Music Review: They’re Calling Me Home
If there’s an upside to the pandemic, it’s that it inspired creative endeavors like They’re Calling Me Home. Rhiannon Giddens, a native of North Carolina, recorded the album in Ireland with her multi-instrumentalist Italian husband Francesco Turrisi after the two found themselves in COVID lockdown outside of Dublin.
As always, Giddens’ voice is evocative and emotional. She conjures Southern folk music, African blues, and slavery-era gospel songs. Her expressive vocals bend and bolt amidst banjo, fiddle, guitar, and frame drum. On “I Shall Not Be Moved” Giddens sings with liberatory strength, “On my way to freedom, I shall not be moved” and bagpipes cry out in a moving rendition of “Amazing Grace.”
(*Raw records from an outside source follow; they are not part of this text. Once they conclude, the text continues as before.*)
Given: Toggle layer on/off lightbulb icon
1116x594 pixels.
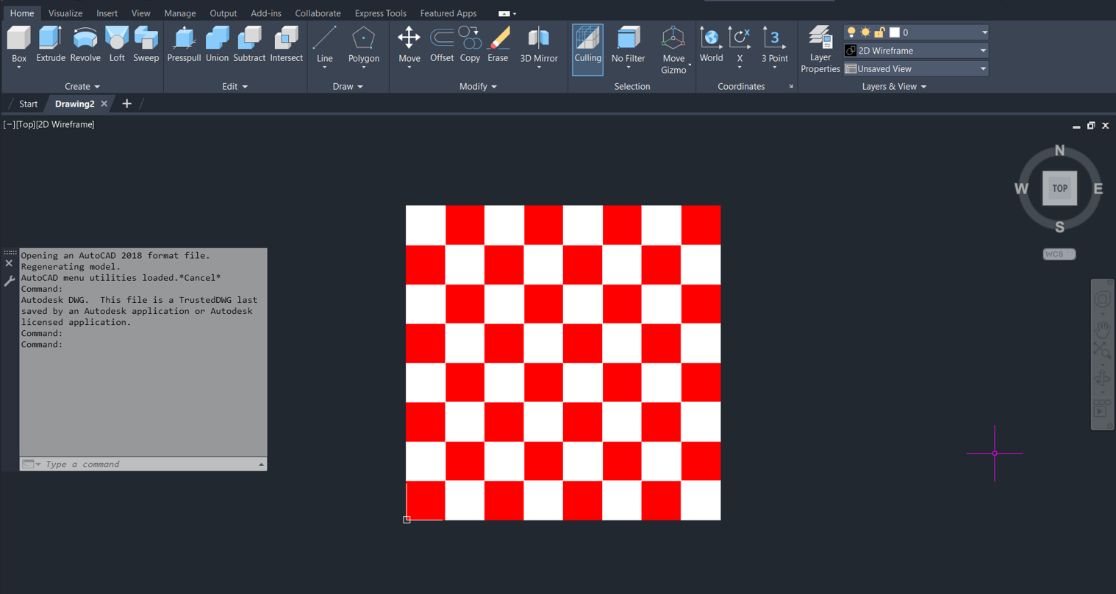Looking at the screenshot, I should point(851,32).
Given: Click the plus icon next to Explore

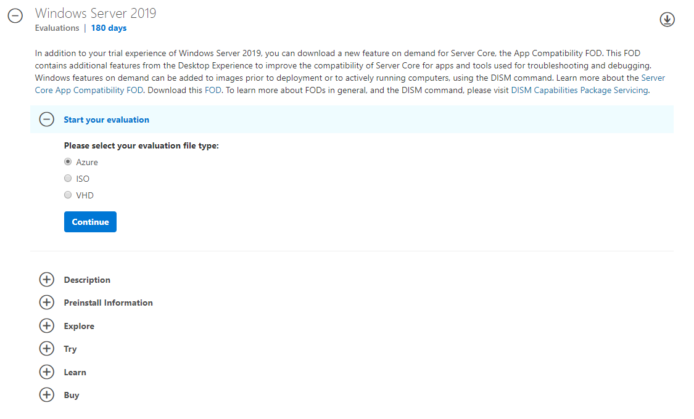Looking at the screenshot, I should [46, 325].
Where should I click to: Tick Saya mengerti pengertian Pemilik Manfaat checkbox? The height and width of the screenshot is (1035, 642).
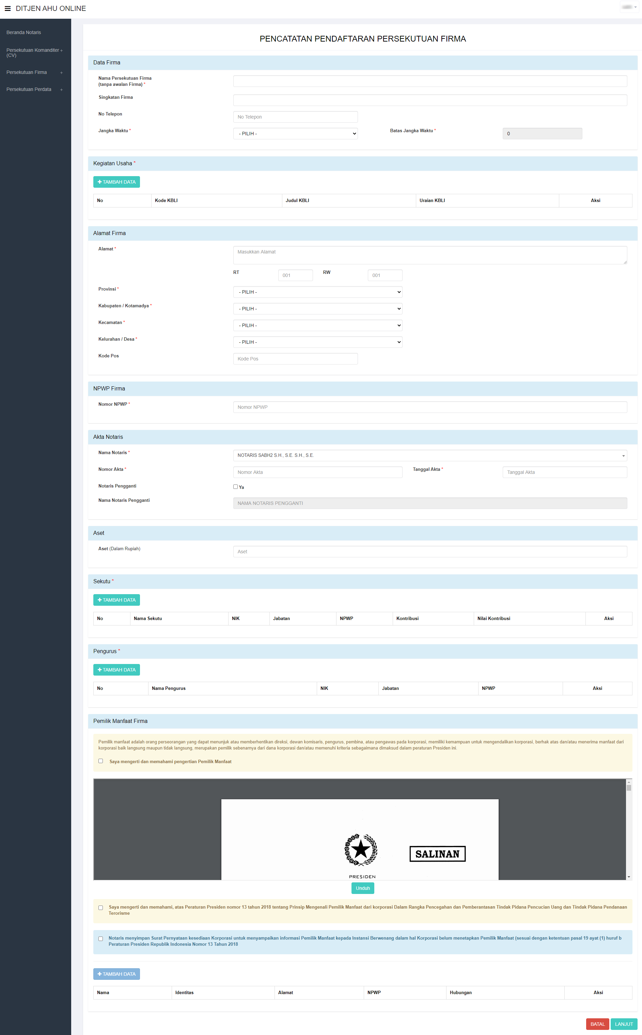pyautogui.click(x=101, y=761)
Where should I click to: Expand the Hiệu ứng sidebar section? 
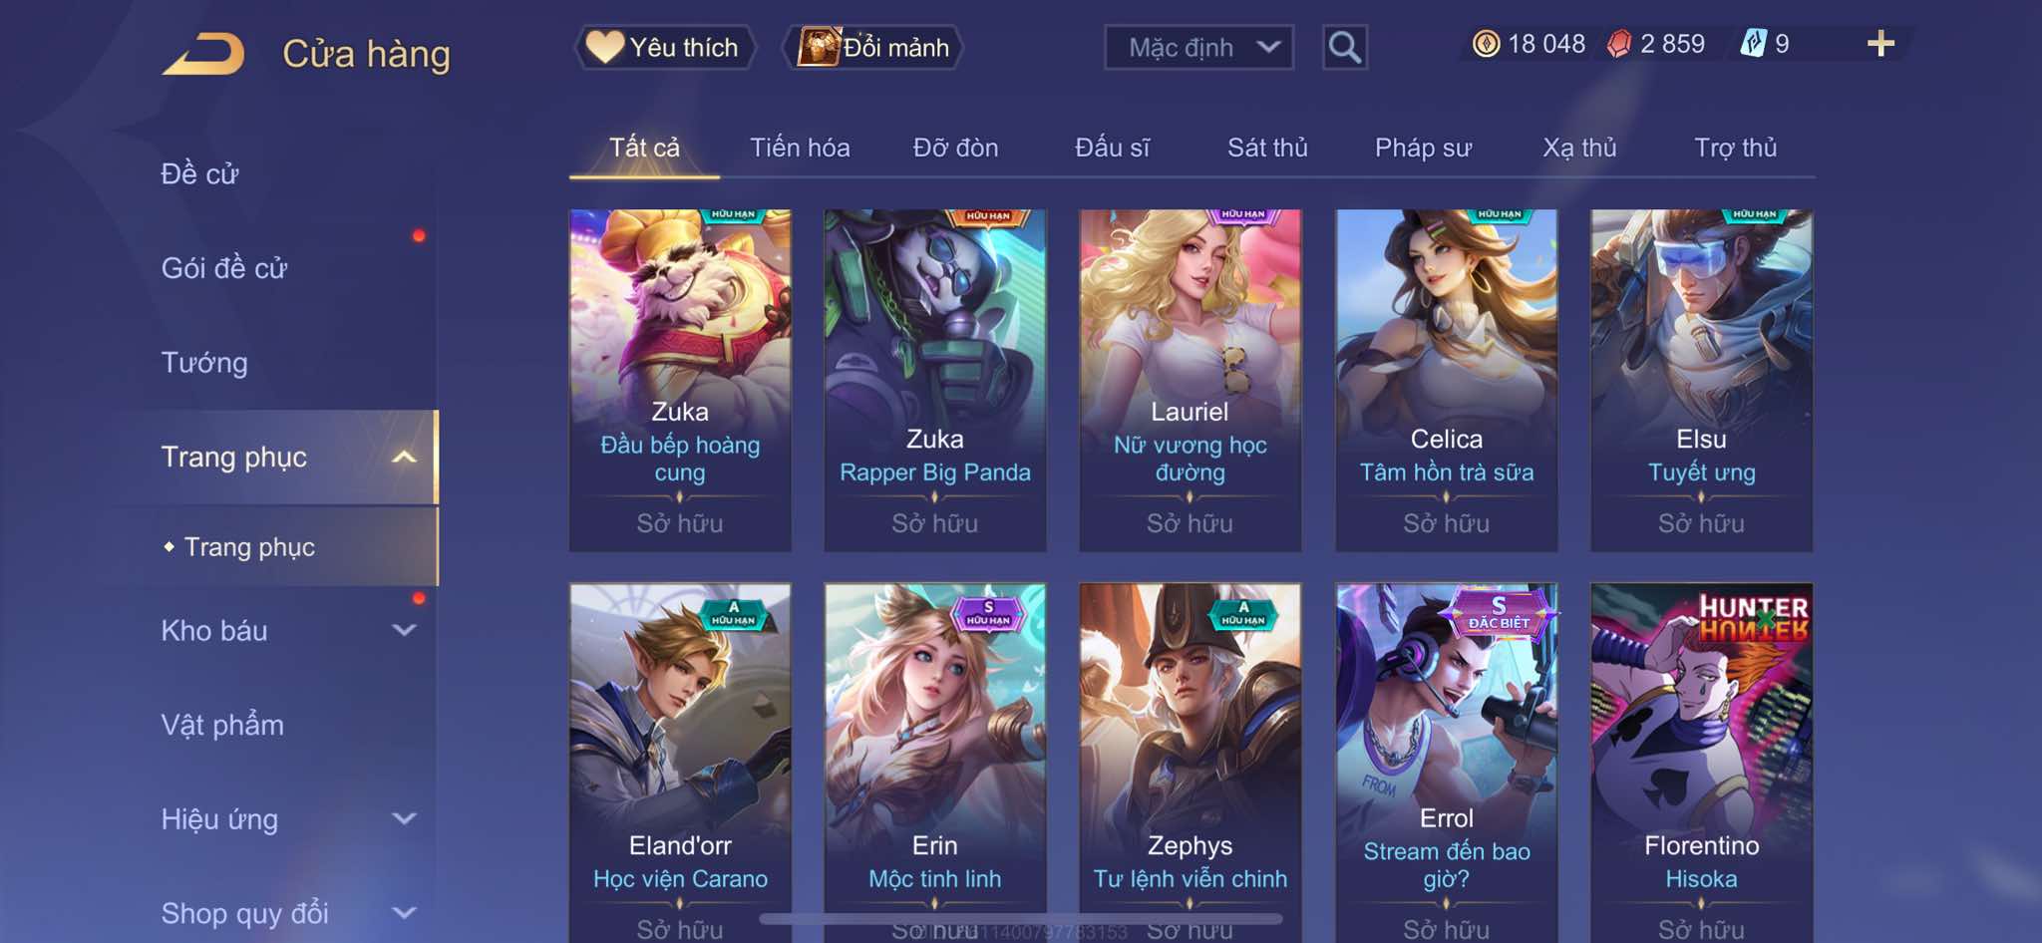coord(404,819)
The influence of Ireland bubbles through with Irish flute on the instrumental “Bully for You,” while the Italian influence is obvious on “Si dolce è’l Tormento,” with Giddens singing in her husband’s native language.
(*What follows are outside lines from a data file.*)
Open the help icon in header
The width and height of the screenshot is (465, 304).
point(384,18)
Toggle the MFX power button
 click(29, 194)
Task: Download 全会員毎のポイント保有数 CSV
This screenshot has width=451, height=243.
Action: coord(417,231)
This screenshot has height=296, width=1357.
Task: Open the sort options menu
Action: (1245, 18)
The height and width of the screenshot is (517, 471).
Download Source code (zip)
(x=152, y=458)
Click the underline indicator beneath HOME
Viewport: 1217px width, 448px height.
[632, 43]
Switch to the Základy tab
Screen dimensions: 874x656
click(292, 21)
Giddens and Turrisi don’t attempt to turn away from the reality of the pandemic but move their attention directly into relevant themes of isolation, fear, and death. In a press release Giddens describes the song “Avalon” as representing, “the two sides of the contemplation of the final transition—the sadness of the ones left behind, and the joy at the thought of somehow meeting again ... someday, somewhere.” Her voice intones: “When the time has come and life is bare, I’ll make the journey and I know where.”